- **Directions**
Below are some records. Say in a single number how many of their lines include the word "agent".

Saved data entries:
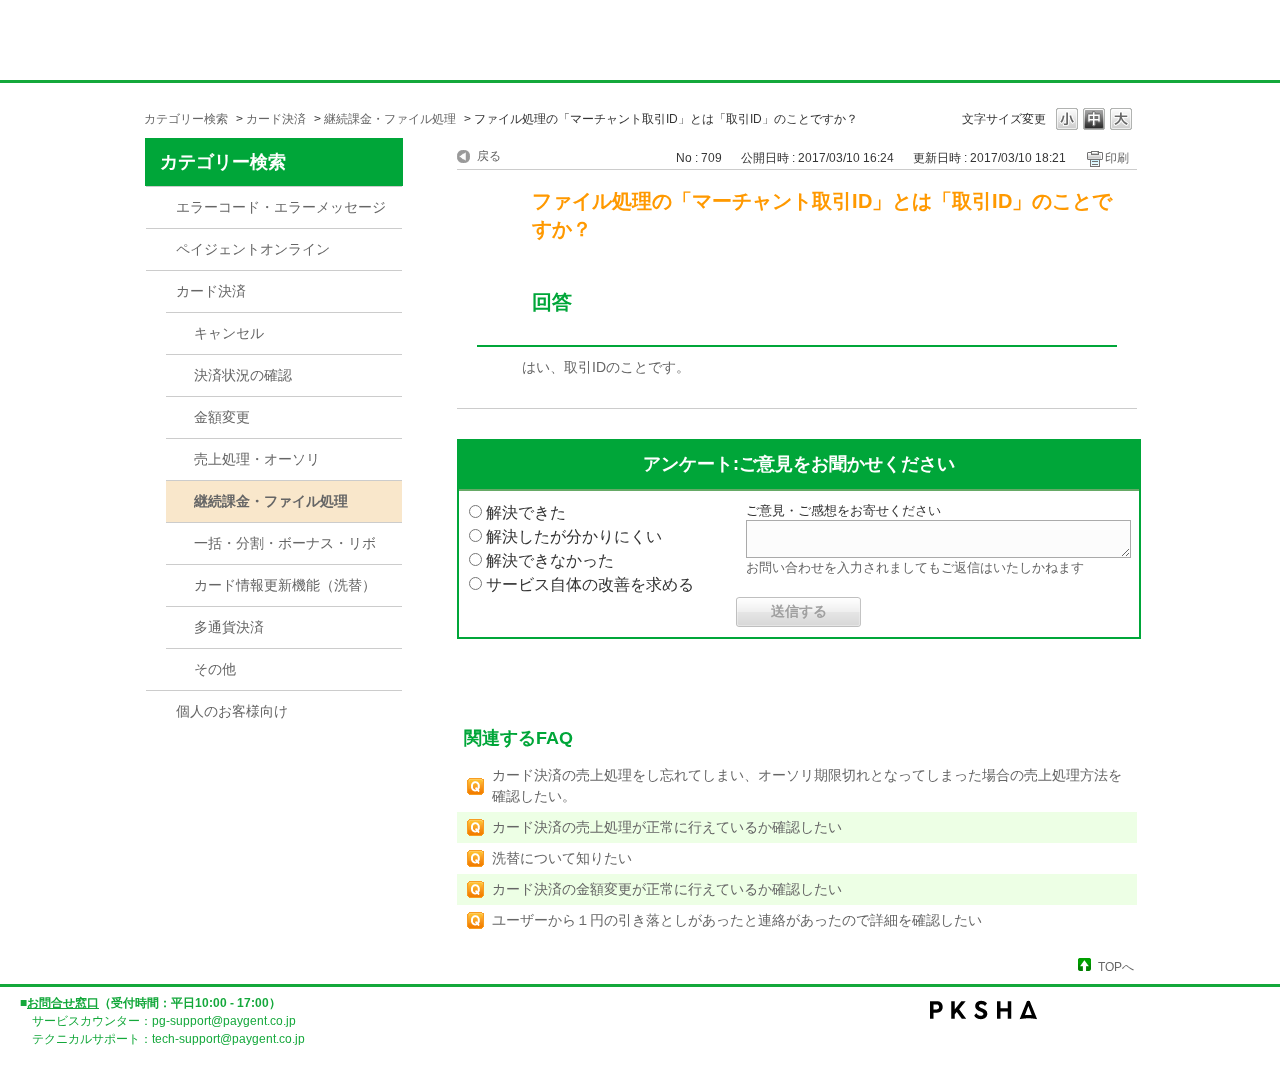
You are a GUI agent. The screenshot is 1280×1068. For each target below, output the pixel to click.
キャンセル (229, 333)
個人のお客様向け (232, 711)
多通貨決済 (229, 627)
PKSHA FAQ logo (1100, 1023)
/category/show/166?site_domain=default (161, 208)
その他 (215, 669)
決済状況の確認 (243, 375)
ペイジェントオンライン (253, 249)
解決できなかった (550, 560)
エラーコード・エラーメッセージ (281, 207)
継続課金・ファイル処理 (390, 119)
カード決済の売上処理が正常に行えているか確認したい (667, 827)
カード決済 (276, 119)
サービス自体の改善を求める (590, 584)
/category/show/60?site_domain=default (161, 292)
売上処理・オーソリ (257, 459)
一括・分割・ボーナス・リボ (285, 543)
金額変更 (222, 417)
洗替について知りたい (562, 858)
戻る (489, 156)
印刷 (1117, 158)
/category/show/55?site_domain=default (161, 250)
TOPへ (1116, 966)
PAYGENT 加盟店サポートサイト (190, 46)
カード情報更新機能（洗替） (285, 585)
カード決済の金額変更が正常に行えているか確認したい (667, 889)
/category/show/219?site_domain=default (161, 712)
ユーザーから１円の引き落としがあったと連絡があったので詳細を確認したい (737, 920)
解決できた (526, 512)
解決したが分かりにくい (574, 536)
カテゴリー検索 (186, 119)
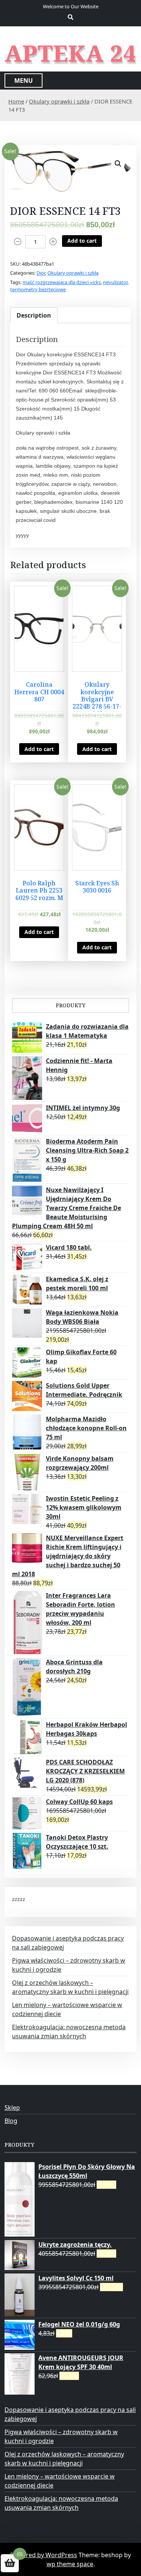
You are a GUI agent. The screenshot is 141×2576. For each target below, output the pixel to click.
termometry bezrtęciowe (38, 289)
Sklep (12, 2107)
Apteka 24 (70, 53)
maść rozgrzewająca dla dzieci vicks (62, 282)
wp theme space (70, 2564)
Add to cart (82, 240)
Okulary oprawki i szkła (59, 101)
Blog (11, 2121)
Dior (40, 272)
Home (16, 101)
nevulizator (115, 282)
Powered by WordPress (43, 2555)
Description (34, 315)
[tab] (34, 315)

- **Final answer**
2